I'm currently writing a web application for our small company which was originally just planned to organize appointments more efficiently by displaying our customer structure and automatically plan tours which originally just meant that our staff needs access to it.
However, since we then have our structure built we could then also use it to provide customers with information (e.g. upload files for them to download/read or fill out some forms). This also means we have to give them logins and permissions.
Our customer structure is like displayed here (simplified):
One problem is that not all of the employees of some of our customers have e-mail addresses (I know, unbelieveable in 2016 but I can't change that so I have to work with it) so I can't use e-mail as a unique identifier for a login.
So my idea was to connect logins to groups in this tree and give each entry in this tree a unique identifier (e.g. customer 1 gets CUST1) which has to be entered in an extra input field on the login form which then allows us to use usernames multiple times (once per customer instead of once in total).
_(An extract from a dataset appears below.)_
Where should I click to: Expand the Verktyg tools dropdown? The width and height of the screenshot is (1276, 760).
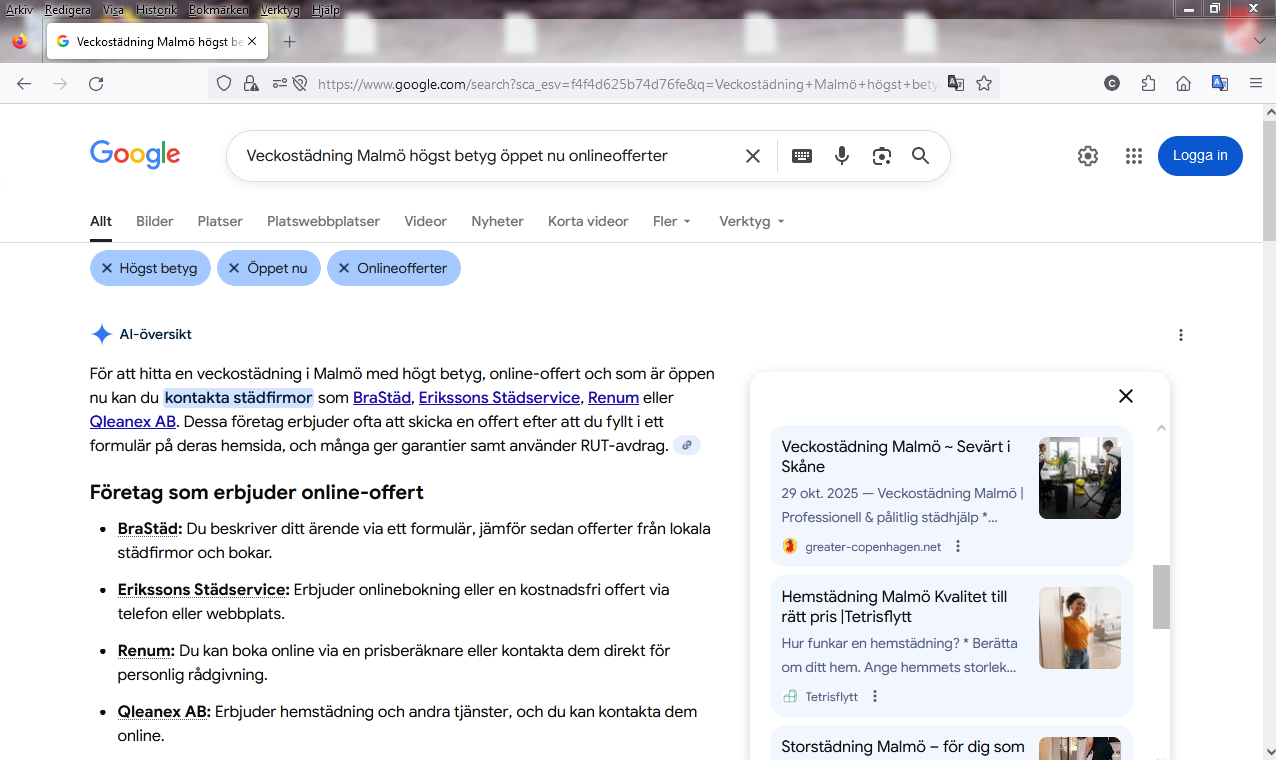pyautogui.click(x=752, y=221)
This means each login is connected to one fixed group.
Customers must not see each other, so I build the tree for each login, so a member of "customer 3" sees only branch 1 and branch 2 and everything below.
However, now the real problem: today I got told that there cases where you want a user to see office 3 and office 2 but not office 1 and 4 and even different permissions for each group they have access to (e.g.: see appointments in office 3 and see appointments and files in office 2).
I originally had planned something like this: put users with permissions "read files" and "fill out forms" in "office 1" and that's it.
One idea I have is to split those groups and permissions completely. For example, all employees of customer 1 will be members of customer 1 without any permissions, no matter what branch or office they belong to and then in a second step they are assigned the permissions for each group/node inside that customer. But I'm pretty unsure on how to handle cases like "a new office gets added to branch 1".
Is there any good advice? I mean normally groups are flat but hierarchical groups with possible different permissions seems kinda complicated.
Best Answer
As noted in the comments, it is likely you would want Role Based Access Control. It gets a little more complicated when roles can be granted at different levels of a hierarchy.
Some things to consider:
Standard privileges tend to be hierarchical: Read, +update/create, +delete or read/approve. Approval roles are usually at least partially exclusive with update/create/delete. None is not a privilege. Using increasing values to code for increasing privileges usually works. Approval roles are problematic in this case, but my come with limits like approve < $250.
Roles are a collection of privileges, possibly only one. They may privilege management much simpler and ensure users get all the privileges required to do their job.
Privileges may relate to modules. Consider the roles that will require privileges above read by module. Modules often correspond to (organizational) roles. However, it is common that a module based role implies at least read access to other modules data.
Don't worry about roles granting access to modules not contracted by a customer. Control module access by customer/client as appropriate not by user. This build depth in your security framework. (It also becomes a selling point if security doesn't create a long setup/stabilization period when adding new modules.)